Nosocomial infection of wild-type rotavirus in the NICU was reported from several institutes [34–36]. It has been suggested that wild-type rotavirus infection can cause severe clinical symptoms, such as necrotizing enterocolitis, in high-risk neonates [37]. Although some of the vaccinated and unvaccinated infants demonstrated gastrointestinal symptoms during the observation period, no nosocomial infections with wild-type virus were demonstrated in this study.

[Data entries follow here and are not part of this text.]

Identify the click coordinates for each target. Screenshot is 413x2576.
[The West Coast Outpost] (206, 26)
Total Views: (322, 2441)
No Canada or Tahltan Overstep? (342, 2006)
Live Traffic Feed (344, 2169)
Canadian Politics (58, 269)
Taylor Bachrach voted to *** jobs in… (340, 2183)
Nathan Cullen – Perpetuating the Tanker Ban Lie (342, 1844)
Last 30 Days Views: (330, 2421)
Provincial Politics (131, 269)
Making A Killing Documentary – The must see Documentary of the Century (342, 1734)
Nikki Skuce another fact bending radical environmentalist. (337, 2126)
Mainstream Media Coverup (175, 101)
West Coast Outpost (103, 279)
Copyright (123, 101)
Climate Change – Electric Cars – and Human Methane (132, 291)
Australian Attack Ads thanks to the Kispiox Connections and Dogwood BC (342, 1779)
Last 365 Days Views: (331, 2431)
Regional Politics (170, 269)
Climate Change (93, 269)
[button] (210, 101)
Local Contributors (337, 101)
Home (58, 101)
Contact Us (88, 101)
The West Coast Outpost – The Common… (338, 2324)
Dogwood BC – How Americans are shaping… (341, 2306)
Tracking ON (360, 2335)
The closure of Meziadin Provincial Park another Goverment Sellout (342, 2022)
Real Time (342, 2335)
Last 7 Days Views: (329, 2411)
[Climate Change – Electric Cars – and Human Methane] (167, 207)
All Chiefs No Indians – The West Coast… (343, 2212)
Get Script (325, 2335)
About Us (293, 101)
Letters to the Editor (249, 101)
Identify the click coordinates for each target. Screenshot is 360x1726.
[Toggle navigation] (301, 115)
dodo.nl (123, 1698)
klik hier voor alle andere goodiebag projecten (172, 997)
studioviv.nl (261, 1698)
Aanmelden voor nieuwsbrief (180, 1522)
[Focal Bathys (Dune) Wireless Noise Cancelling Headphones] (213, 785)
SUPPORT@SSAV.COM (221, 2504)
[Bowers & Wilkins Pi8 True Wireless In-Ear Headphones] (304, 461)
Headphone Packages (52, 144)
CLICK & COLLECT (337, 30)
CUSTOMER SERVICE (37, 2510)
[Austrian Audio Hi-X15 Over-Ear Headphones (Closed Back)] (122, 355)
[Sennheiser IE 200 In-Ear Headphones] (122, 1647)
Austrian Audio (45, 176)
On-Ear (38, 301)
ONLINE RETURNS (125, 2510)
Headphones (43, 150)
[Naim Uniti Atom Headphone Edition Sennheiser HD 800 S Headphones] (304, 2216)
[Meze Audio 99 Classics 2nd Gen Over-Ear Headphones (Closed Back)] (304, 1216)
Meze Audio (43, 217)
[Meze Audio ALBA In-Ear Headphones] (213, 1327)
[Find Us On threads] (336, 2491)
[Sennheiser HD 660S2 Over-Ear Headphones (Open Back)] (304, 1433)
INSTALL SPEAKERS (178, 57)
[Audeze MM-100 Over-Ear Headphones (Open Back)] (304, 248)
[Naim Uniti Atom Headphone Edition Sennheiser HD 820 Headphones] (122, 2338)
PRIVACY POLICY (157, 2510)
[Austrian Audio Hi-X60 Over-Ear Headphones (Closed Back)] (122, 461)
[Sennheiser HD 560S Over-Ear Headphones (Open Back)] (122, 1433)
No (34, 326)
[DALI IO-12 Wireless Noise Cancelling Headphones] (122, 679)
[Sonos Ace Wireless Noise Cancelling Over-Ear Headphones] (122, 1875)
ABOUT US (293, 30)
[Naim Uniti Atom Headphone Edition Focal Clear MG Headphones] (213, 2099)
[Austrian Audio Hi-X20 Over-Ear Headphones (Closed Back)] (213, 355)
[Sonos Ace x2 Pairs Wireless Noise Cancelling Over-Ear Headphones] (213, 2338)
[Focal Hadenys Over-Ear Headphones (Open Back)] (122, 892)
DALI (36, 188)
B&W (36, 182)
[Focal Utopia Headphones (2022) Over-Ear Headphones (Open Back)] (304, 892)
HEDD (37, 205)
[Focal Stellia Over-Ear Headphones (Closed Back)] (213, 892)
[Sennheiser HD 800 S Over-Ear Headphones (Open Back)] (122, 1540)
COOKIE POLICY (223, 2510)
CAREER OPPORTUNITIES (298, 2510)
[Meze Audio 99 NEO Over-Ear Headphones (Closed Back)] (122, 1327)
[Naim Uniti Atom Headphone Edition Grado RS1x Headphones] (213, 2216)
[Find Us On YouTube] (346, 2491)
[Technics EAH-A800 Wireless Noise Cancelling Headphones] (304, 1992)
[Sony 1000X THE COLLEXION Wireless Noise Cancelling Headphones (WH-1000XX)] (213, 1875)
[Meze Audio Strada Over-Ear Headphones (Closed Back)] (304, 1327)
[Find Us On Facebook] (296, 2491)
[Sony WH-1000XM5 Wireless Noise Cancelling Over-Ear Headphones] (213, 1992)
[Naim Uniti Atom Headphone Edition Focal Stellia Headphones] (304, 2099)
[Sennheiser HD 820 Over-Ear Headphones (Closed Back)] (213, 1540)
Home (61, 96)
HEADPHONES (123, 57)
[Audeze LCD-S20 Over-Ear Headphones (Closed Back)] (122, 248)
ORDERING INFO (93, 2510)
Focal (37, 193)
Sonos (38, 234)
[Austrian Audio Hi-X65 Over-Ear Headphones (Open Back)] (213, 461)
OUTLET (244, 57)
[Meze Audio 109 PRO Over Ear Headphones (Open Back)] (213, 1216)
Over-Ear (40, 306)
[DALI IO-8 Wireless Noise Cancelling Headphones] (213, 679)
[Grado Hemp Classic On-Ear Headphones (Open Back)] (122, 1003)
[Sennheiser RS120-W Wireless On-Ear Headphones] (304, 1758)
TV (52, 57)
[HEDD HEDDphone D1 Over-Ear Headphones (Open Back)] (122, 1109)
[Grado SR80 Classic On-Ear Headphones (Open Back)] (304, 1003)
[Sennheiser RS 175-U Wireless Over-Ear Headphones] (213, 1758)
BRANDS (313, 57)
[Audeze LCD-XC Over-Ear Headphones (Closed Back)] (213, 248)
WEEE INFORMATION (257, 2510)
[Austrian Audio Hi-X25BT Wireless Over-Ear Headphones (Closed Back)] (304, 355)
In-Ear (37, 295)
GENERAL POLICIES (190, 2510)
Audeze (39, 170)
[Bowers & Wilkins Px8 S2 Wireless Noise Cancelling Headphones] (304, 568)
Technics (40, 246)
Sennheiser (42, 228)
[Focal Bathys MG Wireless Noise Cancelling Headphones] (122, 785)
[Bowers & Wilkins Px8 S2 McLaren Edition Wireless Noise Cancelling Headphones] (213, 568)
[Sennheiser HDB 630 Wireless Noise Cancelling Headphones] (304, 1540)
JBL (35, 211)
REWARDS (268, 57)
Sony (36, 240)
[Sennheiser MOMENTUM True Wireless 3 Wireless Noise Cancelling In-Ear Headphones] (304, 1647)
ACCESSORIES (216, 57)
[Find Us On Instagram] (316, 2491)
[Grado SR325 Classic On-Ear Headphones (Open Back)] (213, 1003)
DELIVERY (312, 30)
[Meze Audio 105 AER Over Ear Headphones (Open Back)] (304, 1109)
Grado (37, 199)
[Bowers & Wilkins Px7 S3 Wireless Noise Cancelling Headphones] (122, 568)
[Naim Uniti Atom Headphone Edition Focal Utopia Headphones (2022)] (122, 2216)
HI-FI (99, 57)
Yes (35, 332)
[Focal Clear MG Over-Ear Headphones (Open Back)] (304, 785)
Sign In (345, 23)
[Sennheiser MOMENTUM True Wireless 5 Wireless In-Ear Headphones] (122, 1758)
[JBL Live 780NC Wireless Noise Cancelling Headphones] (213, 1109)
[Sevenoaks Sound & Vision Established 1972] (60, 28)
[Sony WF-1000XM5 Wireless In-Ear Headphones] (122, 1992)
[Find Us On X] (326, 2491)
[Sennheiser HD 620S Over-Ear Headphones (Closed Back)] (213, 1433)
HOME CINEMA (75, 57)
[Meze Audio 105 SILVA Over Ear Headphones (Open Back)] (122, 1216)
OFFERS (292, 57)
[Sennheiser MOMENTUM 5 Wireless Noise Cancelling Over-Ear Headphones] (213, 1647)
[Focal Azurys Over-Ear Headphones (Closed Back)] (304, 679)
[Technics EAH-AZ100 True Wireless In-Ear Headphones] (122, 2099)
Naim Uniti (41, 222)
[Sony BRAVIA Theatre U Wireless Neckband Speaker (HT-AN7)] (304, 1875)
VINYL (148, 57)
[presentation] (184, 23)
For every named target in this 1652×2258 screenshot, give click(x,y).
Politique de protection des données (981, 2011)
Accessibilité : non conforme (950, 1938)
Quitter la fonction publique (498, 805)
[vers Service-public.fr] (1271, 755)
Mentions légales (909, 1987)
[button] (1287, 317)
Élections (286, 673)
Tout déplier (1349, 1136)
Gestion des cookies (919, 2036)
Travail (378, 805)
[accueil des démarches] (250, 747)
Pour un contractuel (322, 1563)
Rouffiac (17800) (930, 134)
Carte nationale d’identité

Herein, we provide direct evidence of the lack of viral spreading from rotavirus vaccine recipients in the NICU when standard contact precautions are practiced. With the understanding that it would be challenging to examine a large number of patients, a retrospective analysis that is similar to the previous study [16] should be conducted in the United Kingdom and Australia, because rotavirus vaccination in the NICU has already been recommended in these countries. These findings would further validate the use of rotavirus vaccines in NICUs.
Supplementary Data
Supplementary materials are available at The Journal of Infectious Diseases online. Consisting of data provided by the authors to benefit the reader, the posted materials are not copyedited and are the sole responsibility of the authors, so questions or comments should be addressed to the corresponding author.
Notes
Acknowledgments. We thank Mrs Akiko Yoshikawa, Chieko Mori, Yoko Osakabe, Honami Okada, and Nozomi Koshiyama, of Fujita Health University School of Medicine (Toyoake, Japan), for helping with collection and processing of samples.
Financial support. This work was supported by the Ministry of Education, Culture, Sports, Science, and Technology of Japan (Kiban-C: 22461610) and by the Ministry of Health, Labor, and Welfare of Japan (grant 27270201) for Research Promotion of Emerging and Reemerging Infectious Diseases.
Potential conflicts of interest. All authors: No reported conflicts of interest. All authors have submitted the ICMJE Form for Disclosure of Potential Conflicts of Interest. Conflicts that the editors consider relevant to the content of the manuscript have been disclosed.